"Sugar Cane Scenes"


Date of Creation: 1997

Sugar cane is planted in the fall by laying stalks from the still growing previous year's crop into open rows then covering with a few inches of soil. Planting, once done by hand, is primarily accomplished now by specialized machine.

Cane for planting and harvest is cut by another specialized machine generally called the "cane-cutter". These machines can cut one row or multiple rows and have all but replaced hand labor for this task. The cut stalks are laid across rows, the leaves removed through burning, and tractor-mounted or self-propelled loaders place the cane into tractor-pulled carts. Some modern cane-cutters load directly into carts. Loaded carts are brought to a central site and placed by "transloader", a modified logging machine, into trucks for transport to mills for processing.
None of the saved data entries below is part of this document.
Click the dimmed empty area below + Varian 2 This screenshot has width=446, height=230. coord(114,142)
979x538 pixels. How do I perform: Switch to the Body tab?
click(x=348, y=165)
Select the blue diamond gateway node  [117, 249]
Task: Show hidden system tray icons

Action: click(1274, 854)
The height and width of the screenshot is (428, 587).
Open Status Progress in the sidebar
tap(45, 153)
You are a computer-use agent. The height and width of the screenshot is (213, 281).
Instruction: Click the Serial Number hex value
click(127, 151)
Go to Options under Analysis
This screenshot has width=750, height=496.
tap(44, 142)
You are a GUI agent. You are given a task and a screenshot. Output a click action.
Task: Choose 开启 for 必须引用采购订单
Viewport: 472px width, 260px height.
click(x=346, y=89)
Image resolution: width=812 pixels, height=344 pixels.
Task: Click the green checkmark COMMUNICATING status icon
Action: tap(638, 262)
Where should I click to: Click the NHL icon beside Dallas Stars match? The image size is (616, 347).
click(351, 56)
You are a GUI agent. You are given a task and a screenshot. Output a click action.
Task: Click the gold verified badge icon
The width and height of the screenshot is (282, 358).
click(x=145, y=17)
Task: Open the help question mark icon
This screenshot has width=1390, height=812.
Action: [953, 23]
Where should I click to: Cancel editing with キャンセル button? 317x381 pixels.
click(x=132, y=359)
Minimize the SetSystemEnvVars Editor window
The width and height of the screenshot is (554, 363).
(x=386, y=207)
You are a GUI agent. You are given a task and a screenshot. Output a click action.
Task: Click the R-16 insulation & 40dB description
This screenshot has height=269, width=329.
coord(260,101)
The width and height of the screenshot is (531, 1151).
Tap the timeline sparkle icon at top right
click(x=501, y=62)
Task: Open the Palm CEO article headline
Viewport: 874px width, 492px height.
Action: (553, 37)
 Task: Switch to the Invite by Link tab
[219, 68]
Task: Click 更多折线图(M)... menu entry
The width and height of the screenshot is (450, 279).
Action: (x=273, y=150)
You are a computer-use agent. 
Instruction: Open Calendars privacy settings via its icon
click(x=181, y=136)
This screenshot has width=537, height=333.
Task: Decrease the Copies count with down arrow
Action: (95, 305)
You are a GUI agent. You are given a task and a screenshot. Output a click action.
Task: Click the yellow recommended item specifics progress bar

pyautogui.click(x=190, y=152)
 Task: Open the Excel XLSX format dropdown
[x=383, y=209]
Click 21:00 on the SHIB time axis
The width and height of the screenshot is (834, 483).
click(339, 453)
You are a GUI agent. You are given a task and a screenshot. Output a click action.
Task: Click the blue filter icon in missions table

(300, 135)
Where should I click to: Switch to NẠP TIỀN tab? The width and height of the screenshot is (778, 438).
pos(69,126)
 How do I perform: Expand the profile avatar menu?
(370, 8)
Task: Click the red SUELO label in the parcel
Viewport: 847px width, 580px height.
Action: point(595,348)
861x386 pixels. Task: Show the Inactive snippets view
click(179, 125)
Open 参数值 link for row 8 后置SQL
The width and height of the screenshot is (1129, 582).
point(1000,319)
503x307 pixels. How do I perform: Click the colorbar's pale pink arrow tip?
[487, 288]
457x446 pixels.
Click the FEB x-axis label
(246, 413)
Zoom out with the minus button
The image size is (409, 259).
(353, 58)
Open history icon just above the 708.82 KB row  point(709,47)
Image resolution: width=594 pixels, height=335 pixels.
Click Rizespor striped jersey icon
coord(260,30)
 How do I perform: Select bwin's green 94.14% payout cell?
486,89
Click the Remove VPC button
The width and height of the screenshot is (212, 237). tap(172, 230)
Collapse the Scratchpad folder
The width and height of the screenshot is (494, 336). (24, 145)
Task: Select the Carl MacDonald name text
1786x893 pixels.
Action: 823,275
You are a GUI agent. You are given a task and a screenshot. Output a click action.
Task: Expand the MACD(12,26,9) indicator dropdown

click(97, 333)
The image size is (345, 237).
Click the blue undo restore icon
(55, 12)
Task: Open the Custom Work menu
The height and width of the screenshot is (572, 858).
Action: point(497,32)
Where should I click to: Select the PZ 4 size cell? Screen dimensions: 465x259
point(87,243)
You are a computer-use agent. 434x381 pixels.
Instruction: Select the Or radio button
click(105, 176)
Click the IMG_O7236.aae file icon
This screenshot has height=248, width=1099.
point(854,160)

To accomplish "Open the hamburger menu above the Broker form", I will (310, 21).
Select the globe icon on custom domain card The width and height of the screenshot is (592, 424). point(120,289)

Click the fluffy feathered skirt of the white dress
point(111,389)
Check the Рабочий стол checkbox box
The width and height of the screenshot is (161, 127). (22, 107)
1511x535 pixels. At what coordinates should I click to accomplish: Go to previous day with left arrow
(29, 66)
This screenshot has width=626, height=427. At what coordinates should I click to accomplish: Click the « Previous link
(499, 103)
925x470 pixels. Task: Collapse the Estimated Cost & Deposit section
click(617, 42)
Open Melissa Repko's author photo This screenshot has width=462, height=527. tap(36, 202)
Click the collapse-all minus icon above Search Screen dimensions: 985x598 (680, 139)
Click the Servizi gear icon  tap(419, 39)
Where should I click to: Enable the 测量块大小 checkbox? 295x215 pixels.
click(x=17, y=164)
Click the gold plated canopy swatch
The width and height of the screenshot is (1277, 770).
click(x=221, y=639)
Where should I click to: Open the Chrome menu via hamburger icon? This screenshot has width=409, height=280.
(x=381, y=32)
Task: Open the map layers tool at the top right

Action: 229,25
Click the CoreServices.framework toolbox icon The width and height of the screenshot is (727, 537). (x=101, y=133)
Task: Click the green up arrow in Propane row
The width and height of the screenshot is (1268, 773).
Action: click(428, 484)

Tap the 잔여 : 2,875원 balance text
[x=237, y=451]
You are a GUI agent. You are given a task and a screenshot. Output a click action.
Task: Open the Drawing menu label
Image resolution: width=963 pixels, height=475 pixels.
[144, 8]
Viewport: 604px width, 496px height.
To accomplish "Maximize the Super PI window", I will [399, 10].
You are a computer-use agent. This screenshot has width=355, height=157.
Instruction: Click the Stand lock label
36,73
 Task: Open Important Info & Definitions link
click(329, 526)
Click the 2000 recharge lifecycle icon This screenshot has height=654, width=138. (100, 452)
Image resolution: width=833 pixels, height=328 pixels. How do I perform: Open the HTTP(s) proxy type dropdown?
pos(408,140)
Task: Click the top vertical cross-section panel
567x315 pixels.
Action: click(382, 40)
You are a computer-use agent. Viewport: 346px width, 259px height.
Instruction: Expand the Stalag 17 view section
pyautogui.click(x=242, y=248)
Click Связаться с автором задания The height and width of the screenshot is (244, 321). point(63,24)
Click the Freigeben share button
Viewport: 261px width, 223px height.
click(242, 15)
Sugar cane was brought to the West Indies soon after the discovery of the New World and introduced to Louisiana in 1751 by Jesuits who brought it to their plantation outside of New Orleans. Raised for syrup and a rum-like drink called tafia, cane became a commercial crop when Etienne de Bore' developed the crystillization process to refine sugar in 1795. Sugar hit its height in the 1850's with the advent of the steamship, allowing sugar to be transported great distances. Most of the crop was refined in Philadelphia and Maine. At the peak of prosperity, there were some 1,500 plantations in operation. The great number of the grand plantation houses of Louisiana were built then.

Cane in Lousiana has a 250-day growing season. Harvested cane sprouts a second crop (called "first stubble") that matures in the following growing season, and a third ("second stubble") and so on, until yields decline so much that usually after the third year fields are plowed under and replanted.